======== THE INPUT

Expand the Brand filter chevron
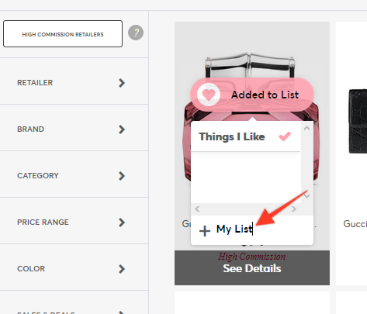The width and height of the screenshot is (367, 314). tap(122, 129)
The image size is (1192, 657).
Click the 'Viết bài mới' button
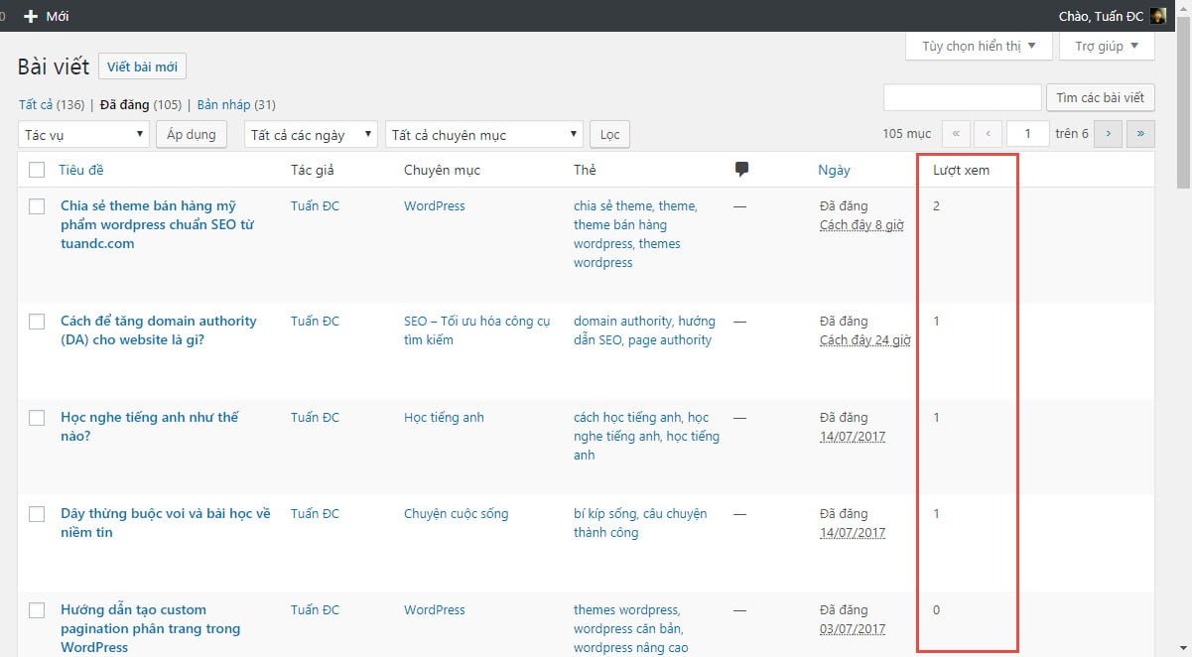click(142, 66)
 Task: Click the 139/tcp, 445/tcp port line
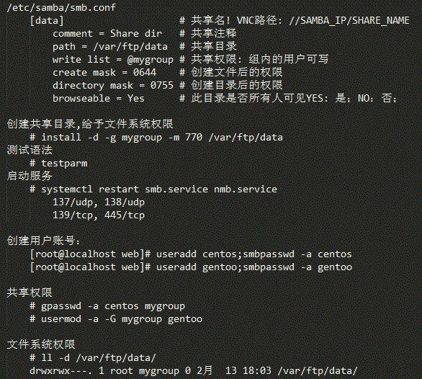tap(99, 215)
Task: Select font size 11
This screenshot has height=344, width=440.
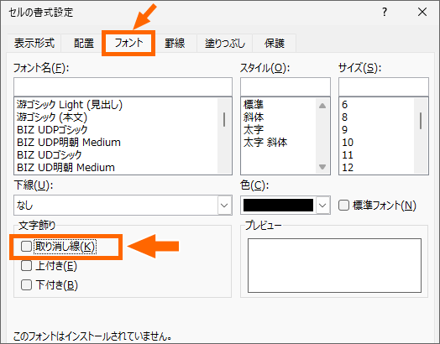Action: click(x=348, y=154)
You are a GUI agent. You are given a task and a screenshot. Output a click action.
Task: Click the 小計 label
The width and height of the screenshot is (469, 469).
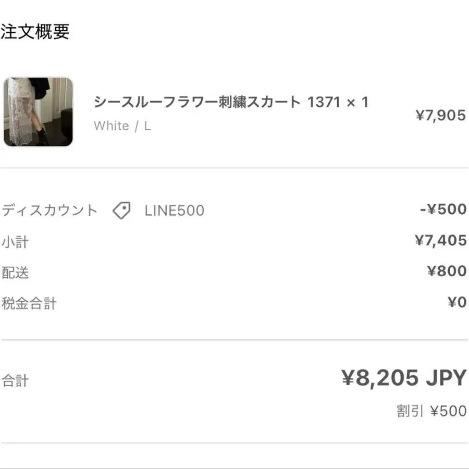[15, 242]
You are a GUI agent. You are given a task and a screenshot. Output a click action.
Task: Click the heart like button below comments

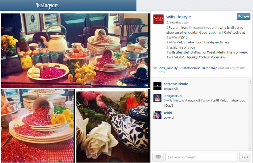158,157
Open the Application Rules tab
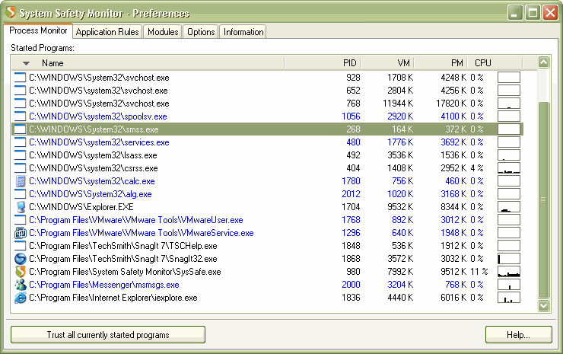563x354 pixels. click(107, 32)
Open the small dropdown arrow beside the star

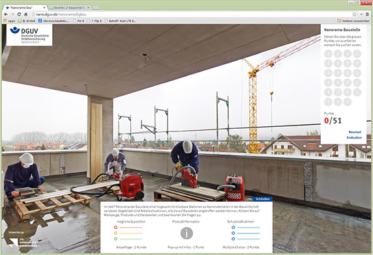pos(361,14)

================
======== THE INPUT

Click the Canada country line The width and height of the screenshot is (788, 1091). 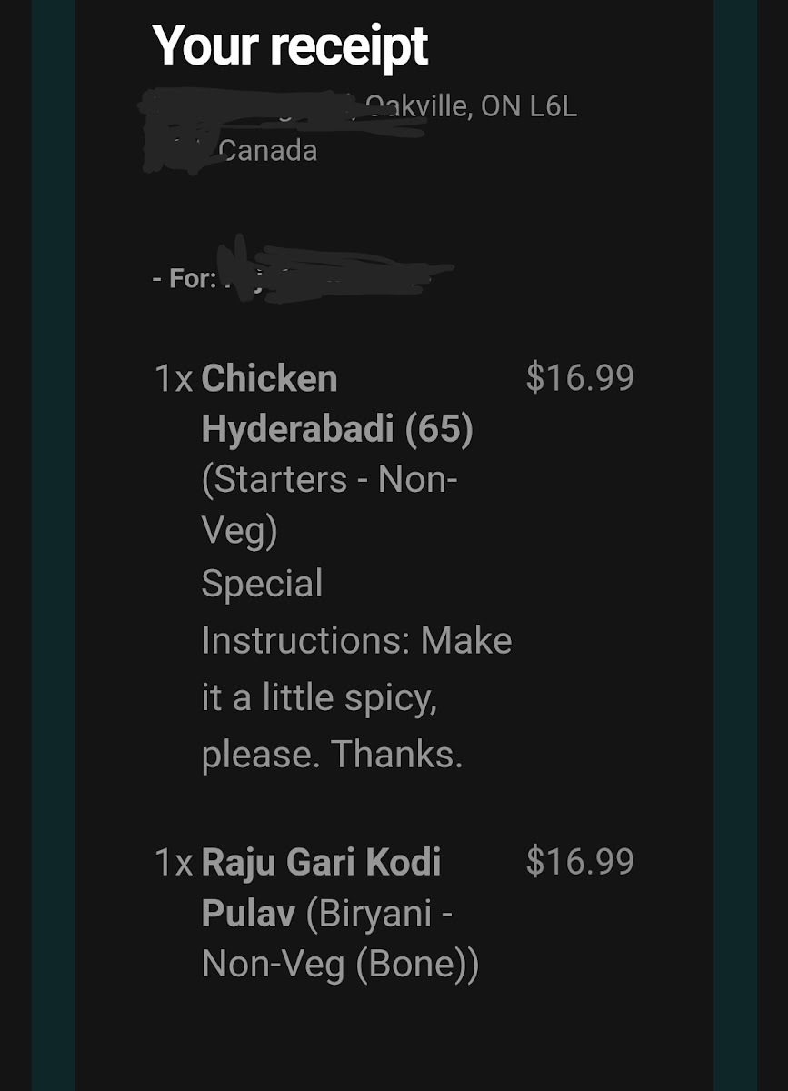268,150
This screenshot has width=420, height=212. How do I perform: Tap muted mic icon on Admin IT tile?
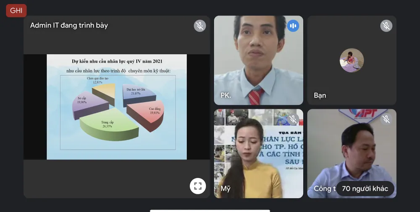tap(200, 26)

================
======== THE INPUT

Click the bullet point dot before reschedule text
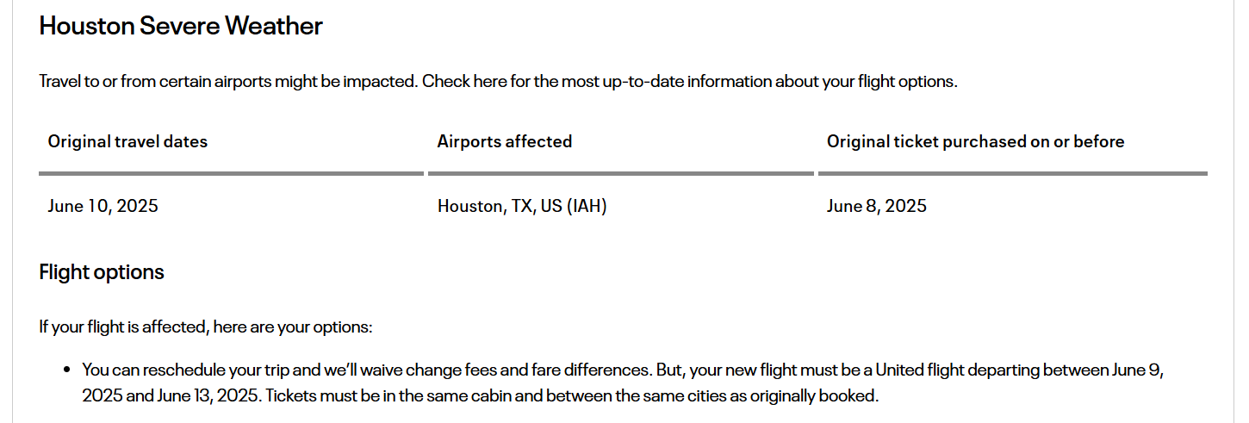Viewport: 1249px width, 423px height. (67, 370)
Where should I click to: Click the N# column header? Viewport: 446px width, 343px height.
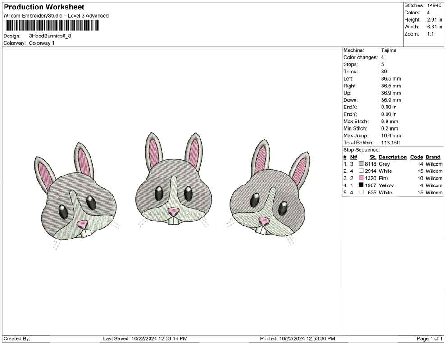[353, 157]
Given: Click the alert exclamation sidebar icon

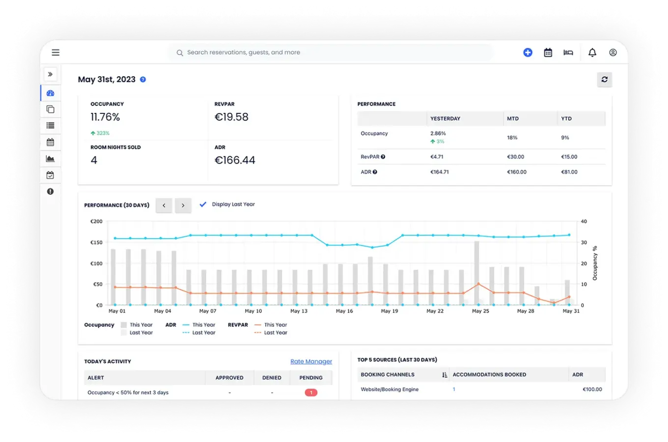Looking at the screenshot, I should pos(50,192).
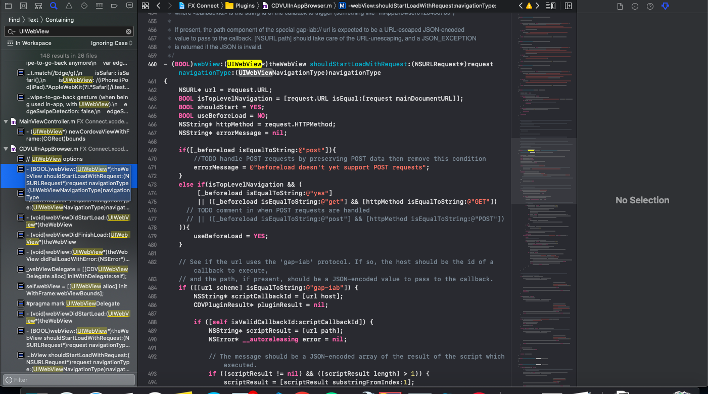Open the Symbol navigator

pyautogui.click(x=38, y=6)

================

DESCRIPTION OF THE TASK — Show every line above in which the word "size" is found.

WRITTEN REPLY —
The image size is (1192, 657).
Task: Select font size 11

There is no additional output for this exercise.